Here is the article, PLEASE be aware of very graphic pictures!!
The cockatoos were Yellow-crested Cockatoos – Cacatua sulphurea which are critically endangered with an estimated world population of 1500-7000 mature individuals according to BirdLife International.
So this species really doesn’t need to loose ANY individuals to smugglers!
There are so many problems to address here so we don’t really know where to start.
First problem is of course demand! Legislation in Indonesia is way behind and can’t be used to stop the trade. The official list of endangered animals in Indonesia is embarrassingly short.
Fortunately this confiscation has sparked an outcry on the matter and there is a petition on Change.org with a demand to revise the outdated legislations. Please sign it to help protect Indonesian wildlife. The petition is in Indonesian, the signing bit is in English.
Second problem is poverty.

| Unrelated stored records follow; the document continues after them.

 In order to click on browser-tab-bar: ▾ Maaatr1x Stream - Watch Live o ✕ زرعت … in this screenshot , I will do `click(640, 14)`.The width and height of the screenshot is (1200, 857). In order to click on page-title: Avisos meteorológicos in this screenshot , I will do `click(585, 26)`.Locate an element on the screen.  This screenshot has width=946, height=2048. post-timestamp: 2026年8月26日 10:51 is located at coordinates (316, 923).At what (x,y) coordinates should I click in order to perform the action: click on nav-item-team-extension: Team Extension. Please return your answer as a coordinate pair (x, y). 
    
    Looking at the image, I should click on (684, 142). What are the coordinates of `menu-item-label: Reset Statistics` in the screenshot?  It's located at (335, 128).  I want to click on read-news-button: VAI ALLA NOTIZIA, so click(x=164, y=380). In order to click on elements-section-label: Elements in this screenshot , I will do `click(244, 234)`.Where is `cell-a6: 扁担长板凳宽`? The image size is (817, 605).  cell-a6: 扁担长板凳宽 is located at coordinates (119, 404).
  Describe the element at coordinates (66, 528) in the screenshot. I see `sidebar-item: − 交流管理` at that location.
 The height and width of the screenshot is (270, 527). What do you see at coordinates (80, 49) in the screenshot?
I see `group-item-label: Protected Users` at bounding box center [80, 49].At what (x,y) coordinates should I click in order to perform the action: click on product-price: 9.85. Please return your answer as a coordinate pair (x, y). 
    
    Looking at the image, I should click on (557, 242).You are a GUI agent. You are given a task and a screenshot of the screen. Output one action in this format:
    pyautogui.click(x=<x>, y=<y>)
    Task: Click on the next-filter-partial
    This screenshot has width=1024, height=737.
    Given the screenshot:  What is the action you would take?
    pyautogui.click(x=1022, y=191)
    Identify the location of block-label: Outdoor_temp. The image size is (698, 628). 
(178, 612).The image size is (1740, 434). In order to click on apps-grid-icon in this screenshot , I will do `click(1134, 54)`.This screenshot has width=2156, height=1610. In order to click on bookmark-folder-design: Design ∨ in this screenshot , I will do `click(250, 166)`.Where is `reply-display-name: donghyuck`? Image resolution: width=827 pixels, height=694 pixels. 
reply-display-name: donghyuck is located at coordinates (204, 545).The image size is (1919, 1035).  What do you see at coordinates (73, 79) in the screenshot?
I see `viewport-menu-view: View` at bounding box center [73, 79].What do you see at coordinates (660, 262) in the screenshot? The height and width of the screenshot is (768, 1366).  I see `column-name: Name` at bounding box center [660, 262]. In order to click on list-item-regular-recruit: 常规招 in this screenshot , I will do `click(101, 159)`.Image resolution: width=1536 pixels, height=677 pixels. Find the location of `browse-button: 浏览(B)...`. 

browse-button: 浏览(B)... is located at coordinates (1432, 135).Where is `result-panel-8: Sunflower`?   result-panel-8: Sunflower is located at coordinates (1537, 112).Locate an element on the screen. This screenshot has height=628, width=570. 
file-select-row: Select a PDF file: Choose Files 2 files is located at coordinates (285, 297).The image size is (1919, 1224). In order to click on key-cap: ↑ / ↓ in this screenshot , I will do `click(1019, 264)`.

Trapping birds is a way to put food on the table for poor families in remote areas and it is symbiotic to the demand. If there was no demand, these poor locals wouldn’t catch animals. And if they weren’t poor they wouldn’t supply the smugglers who answer to the demand…We don’t have a solution to this one, but finding other ways to earn money would be ideal.
We ourselves believe in gentle tourism. It is a brilliant way to give locals an income and also to educate them on the reason we travel across the world to see an animal that they are taking for granted.
There was an article published yesterday on Mongabay that gives hope about the public outcry in Indonesia on this matter, but it is also a cause for concern.
Suddenly people are prone to set their pet birds free. And the Forestry Minister is cited that the cockatoos come from the Moluccas (according to the smuggler they were caught in Sulawesi and the Yellow-crested Cockatoo is NOT endemic to the Moluccas). She is also cited to want to release the surviving birds on a mountain in Java.
We sincerely hope that the journalists have got it all wrong and that the Forestry Minister is on top of it all!
In this article it actually sound like there is an amnesty for turning in illegal wildlife, which would be good. Hopefully they also have a plan what to do with all the animals they receive.
A third problem we need to address on this matter is the massive bureaucracy involved in conservation. In order to work with a species we need to obtain a permission from each region.
This means in order to work with the Yellow-crested Cockatoo, we’d need to obtain permissions from Nusa Tneggara Timur, Nusa Tenggara Barat, Timor, south Sulawesi and Java (Cs abbotti).
But it feels like there is room for a dialouge now, when the news about cockatoos have travelled around the world and also within Indonesia.